@abraham7777 Oh no, my main method is good old-fashioned prospecting. I spent 5 years in retail sales selling one of the most difficult products to sell. In retail sales, you are waiting for your turn in line to help a potential buyer.
I got sick of waiting. Needed to learn to how fish for myself. Prospecting was a scary idea and enemy #1. So I set off to learn all about it. Then, I went out and found a D2D job that would allow me to put my studies to the test.
In my first 3 months, I set up 60 inspections that turned into signed contracts. I knocked as a marketing rep for 9 months. Then, I moved into project management.
I'm thinking about reactivating my RE license because I just wanna work and be independent with my time and process.

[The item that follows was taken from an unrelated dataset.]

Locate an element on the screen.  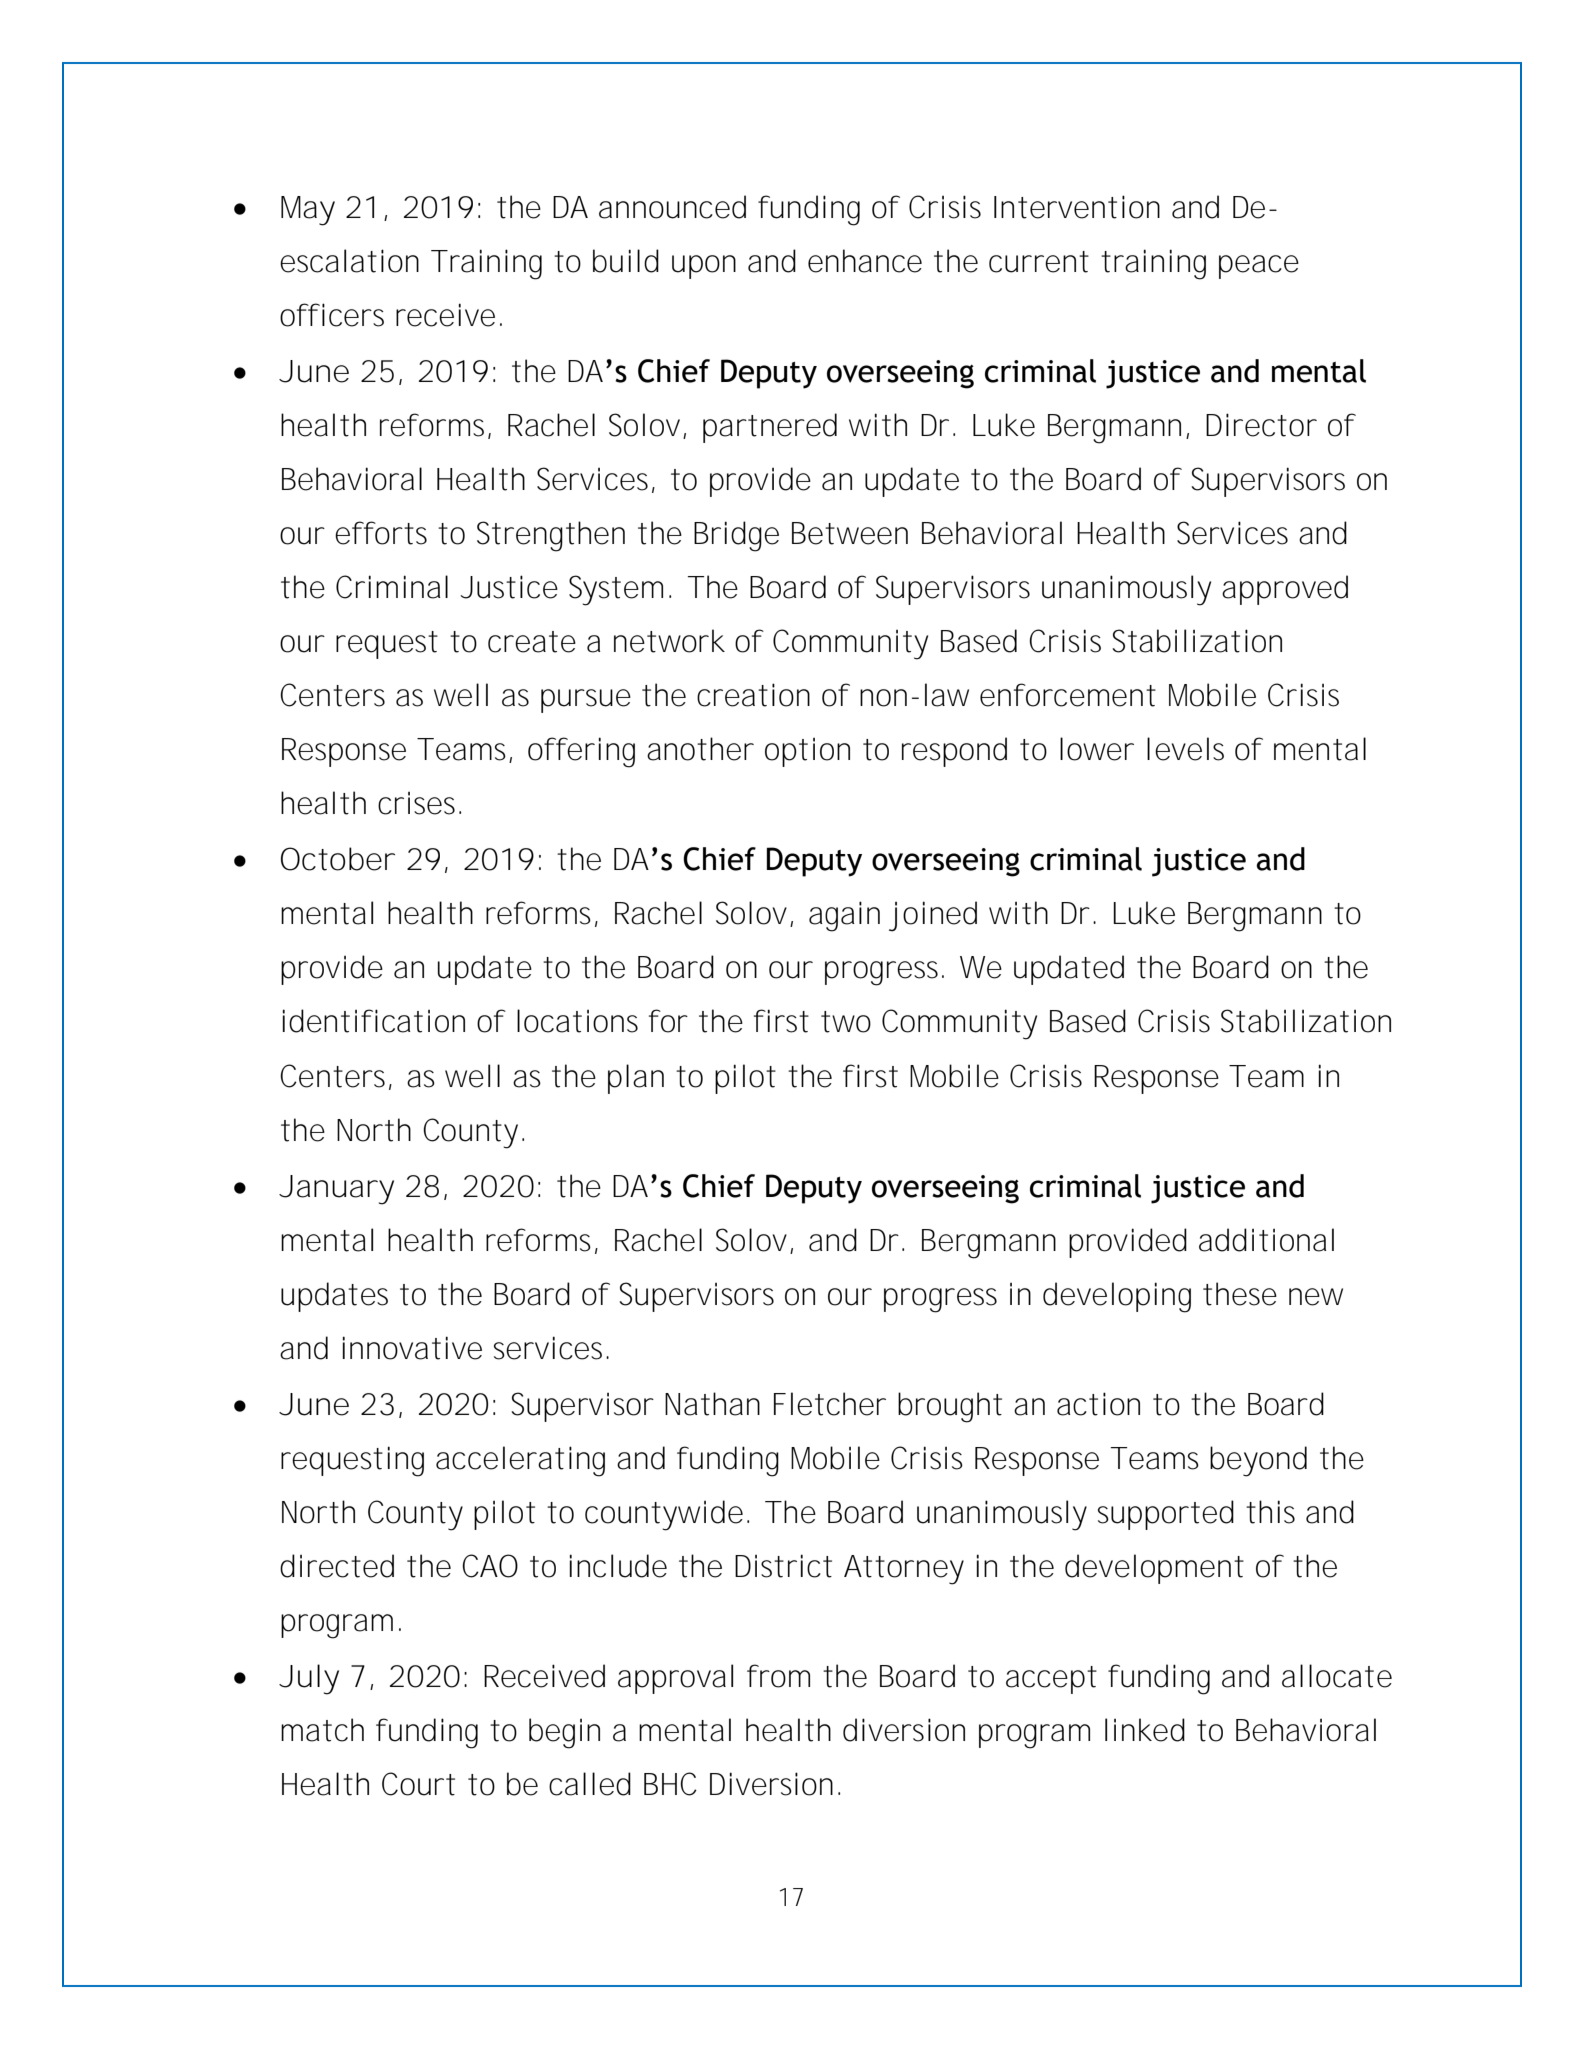
officers is located at coordinates (332, 315).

I'm starting to feel like a cog in a sales machine and I absolutely hate that.
I HATE social media and any app that wastes my time. I prefer to learn a skill than watch pointlessly addicting videos. But I'm focusing on building my marketing page on FB. Learning how to build my own website so I can manage it myself. I have time to learn this stuff, and it's good to know when I eventually sub that work out.
Regarding the sales letter: persuading in writing is the same as persuading in person. Both rely on the same psychology and fundamentals of sales. It's literally "salesmanship in print" as all the God fathers of sales copywriting would call it.

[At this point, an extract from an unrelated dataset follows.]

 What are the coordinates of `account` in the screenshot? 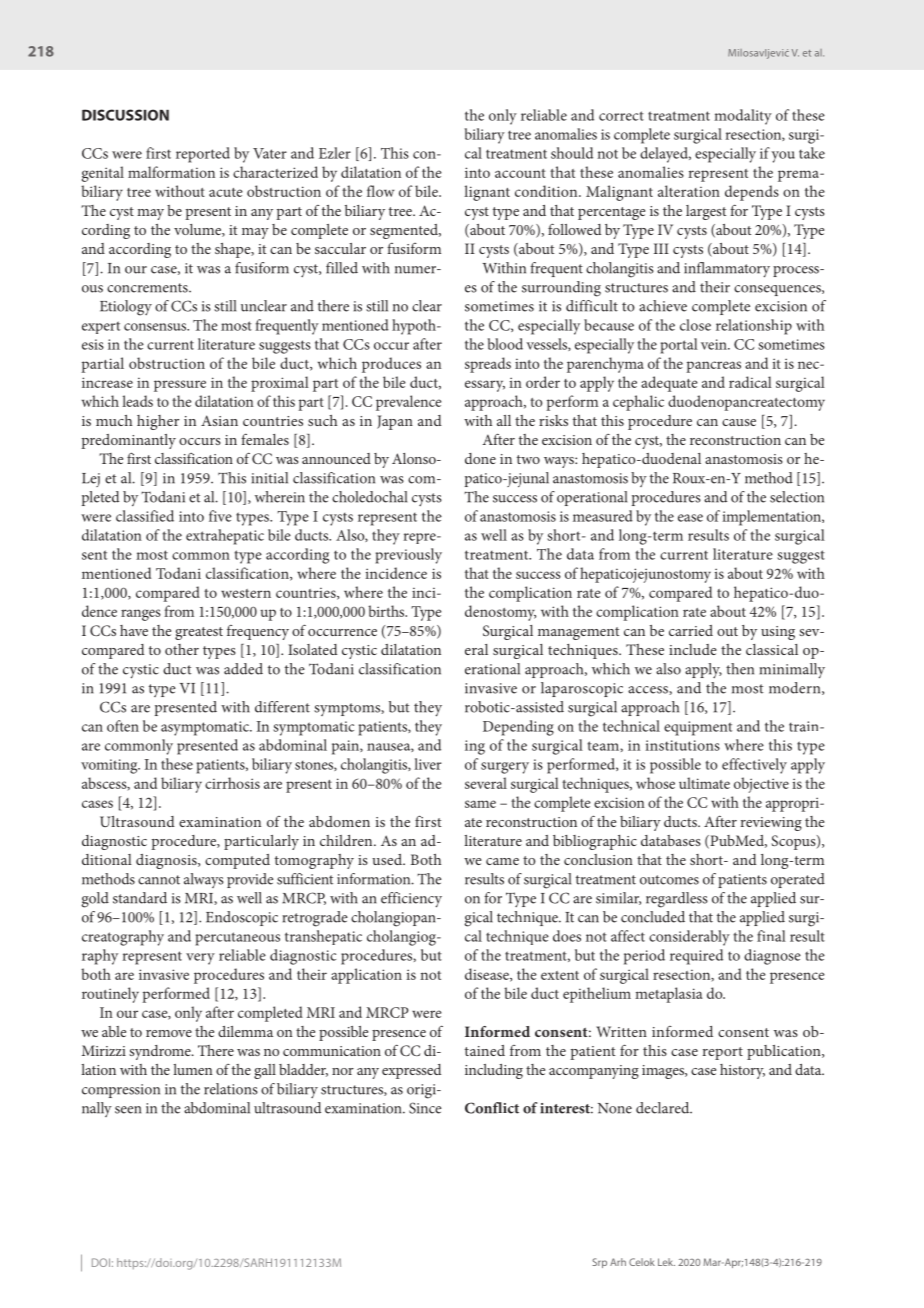 It's located at (520, 173).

90% of writing copy is actually researching your target audience so well you know them better than themselves. They think you've somehow been inside their heads reading their thoughts.

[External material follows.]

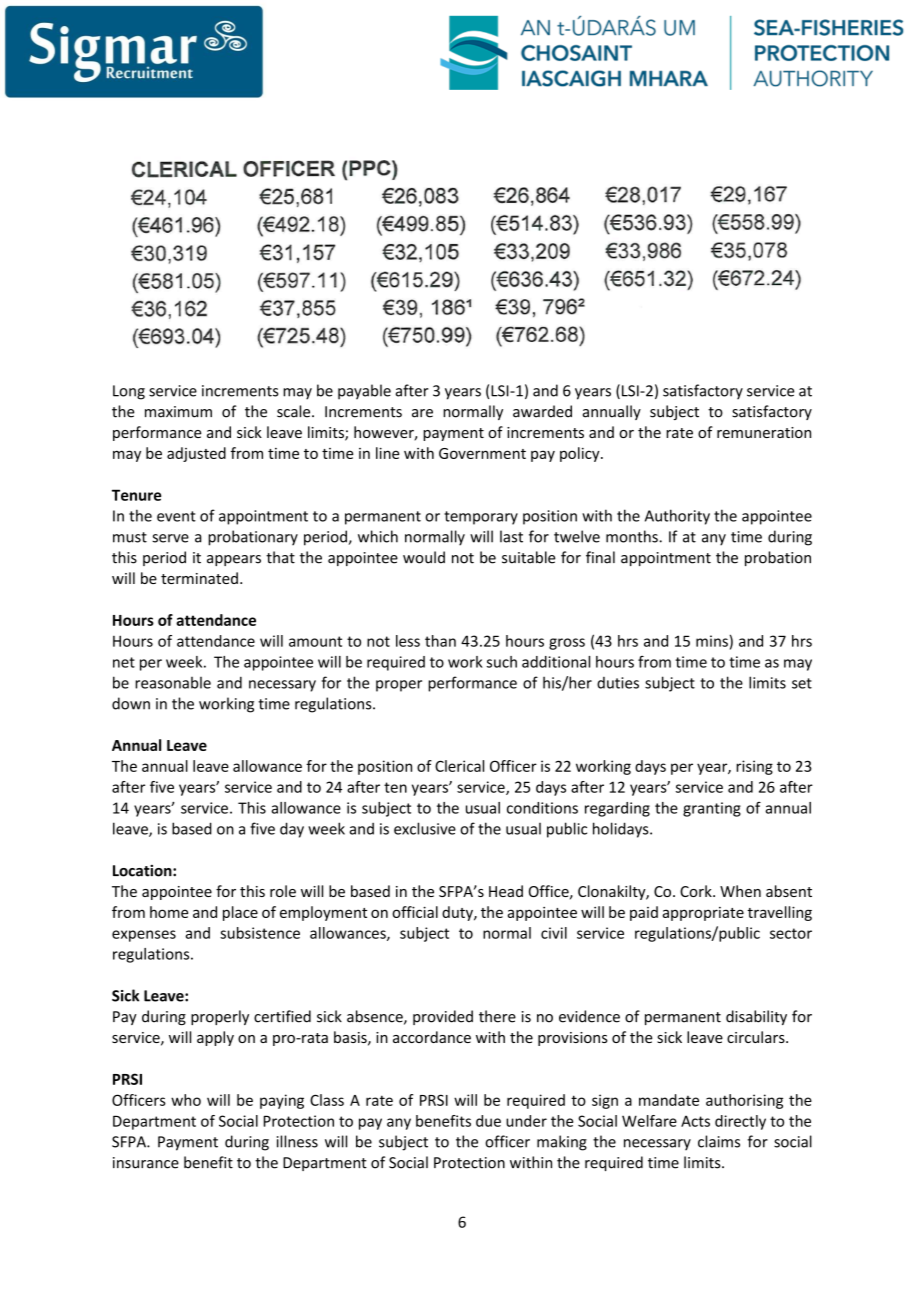  Describe the element at coordinates (169, 912) in the screenshot. I see `home` at that location.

Once you've done enough research letters will write themselves. The big difference between in person and letter is your sales letter must present the entirety of your arguments A to Z. Unless your building out a funnel with stages.
There's much more to it -- but all ads or paid persuasive messages can be broken down into these 3 needed elements:
1) an attention grabbing headline
2) an offer so good they'd be stupid saying no
3) body copy. Your body copy is 1/10 as important as your offer.
When you start a letter, always work on the offer first. It's very important. It's what makes people order from you. But 80% of the success of your offer relies on your headline.